L’AD di Poste Italiane, Matteo del Fante, ha dichiarato alla stampa che TIM rimarrà un brand stand alone e “anterrà la sua organizzazione. Nel medio periodo, però, l’integrazione con Poste potrebbe ridisegnare l’offerta. Obiettivo finale dichiarato:
la creazione di un fornitore di servizi di infrastrutture critiche per la pubblica amministrazione e le imprese, promuovendo la sovranità del cloud e la riservatezza dei dati, valorizzando al contempo il potenziale dell’evoluzione digitale dell’economia italiana
Di fatto TIM è oggi il principale operatore di rete fissa in Italia e gestisce infrastrutture strategiche per la connettività delle imprese — dalla banda larga alla fibra ottica, dai servizi cloud ai data center. E Poste porta in dote la più grande rete di distribuzione territoriale del Paese, i servizi finanziari e postali, lo SPID e una base di clienti di oltre 35 milioni di persone.

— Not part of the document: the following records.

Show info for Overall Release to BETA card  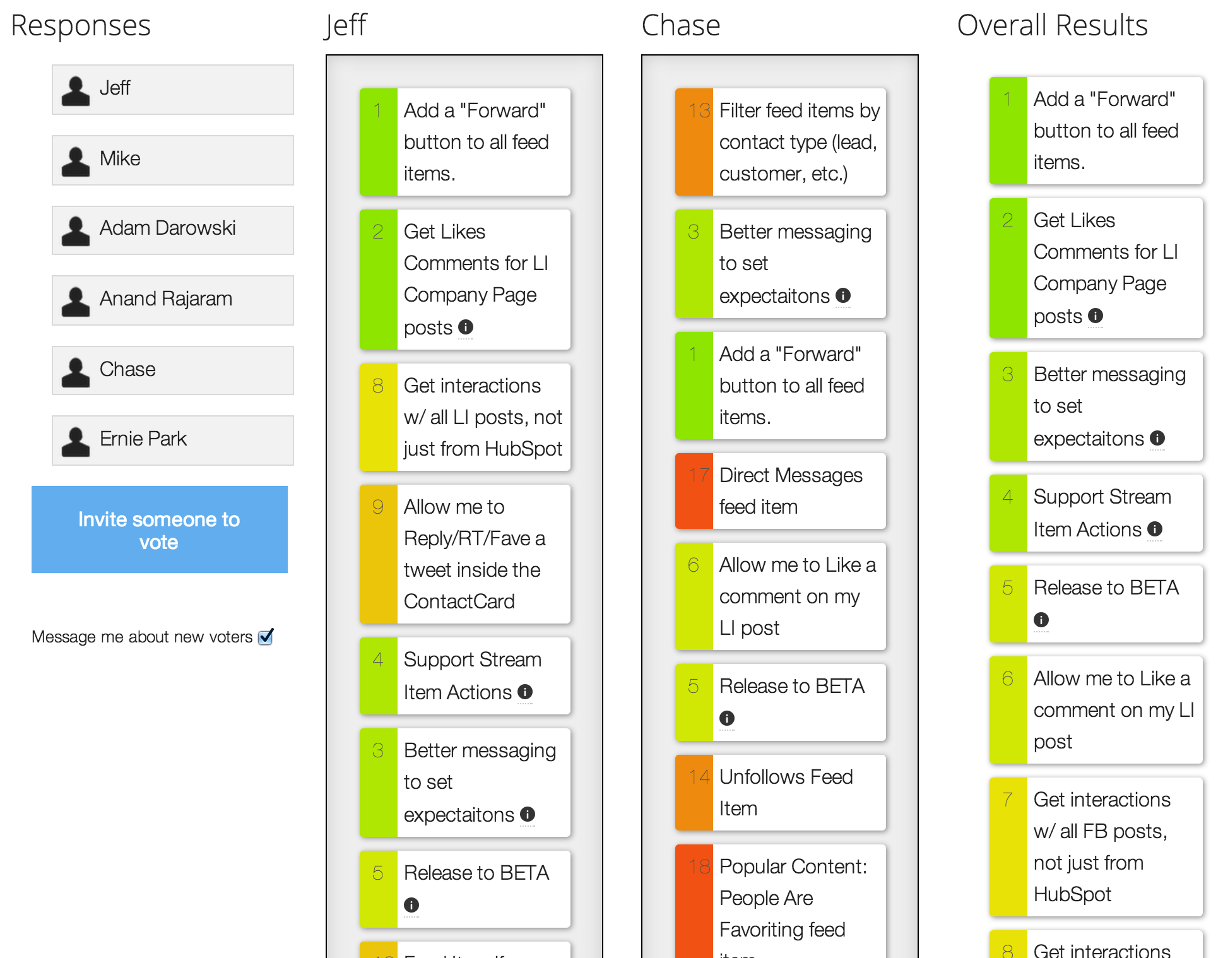[x=1041, y=620]
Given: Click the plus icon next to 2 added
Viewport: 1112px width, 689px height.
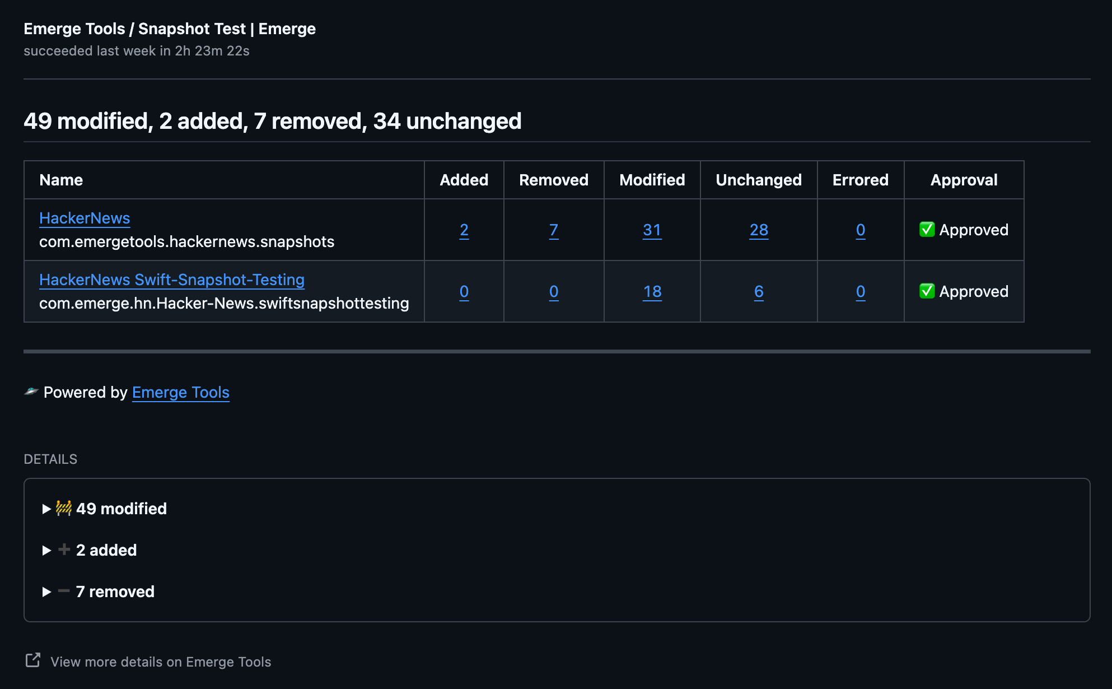Looking at the screenshot, I should (x=64, y=550).
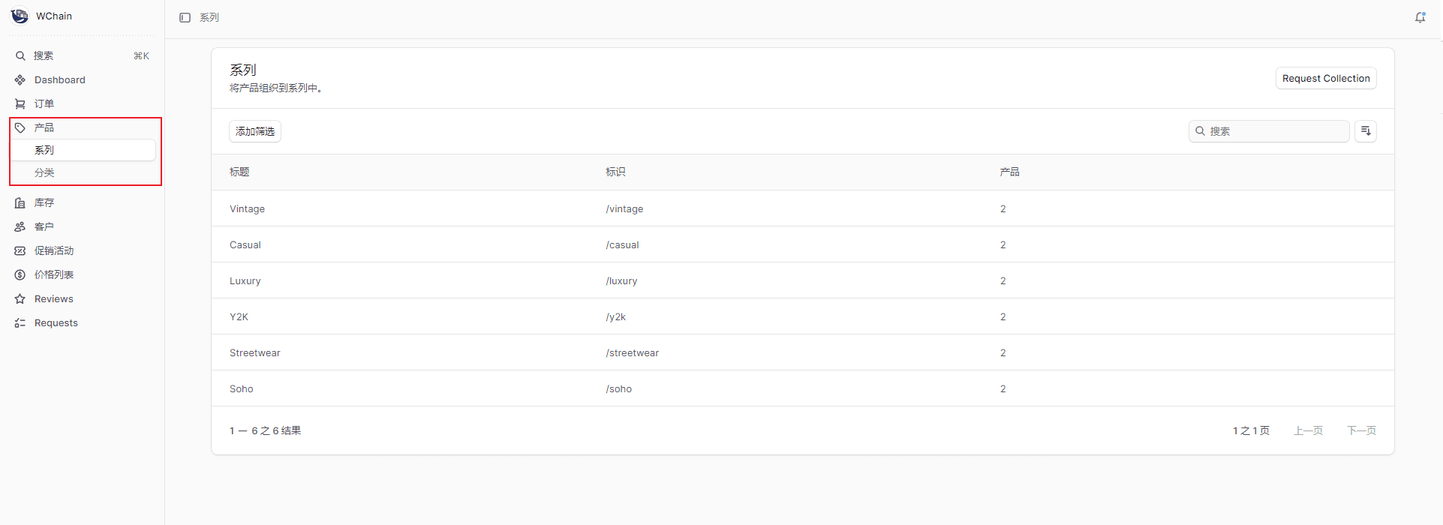The width and height of the screenshot is (1443, 525).
Task: Open 库存 inventory section
Action: (x=44, y=203)
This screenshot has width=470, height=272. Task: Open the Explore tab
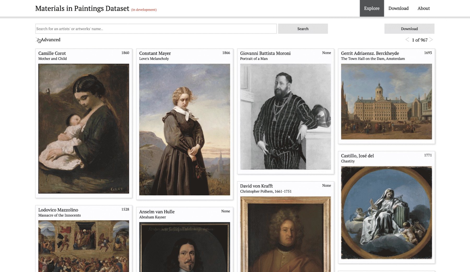point(372,8)
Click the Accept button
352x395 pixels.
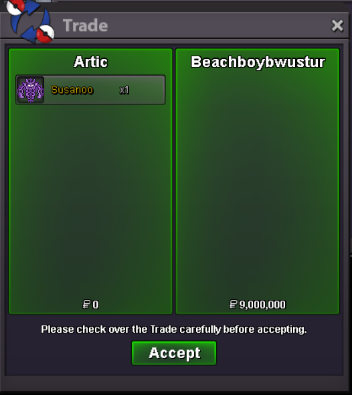click(x=174, y=353)
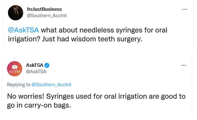Image resolution: width=197 pixels, height=120 pixels.
Task: Open more options on AskTSA reply
Action: pyautogui.click(x=184, y=65)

La fusione punterebbe quindi a costruire un operatore nazionale integrato capace di offrire alle imprese un unico punto di accesso a telecomunicazioni, logistica, pagamenti digitali e servizi cloud.
I tempi di integrazione operativa non sono ancora definiti: l’operazione deve prima ottenere le necessarie autorizzazioni regolamentari.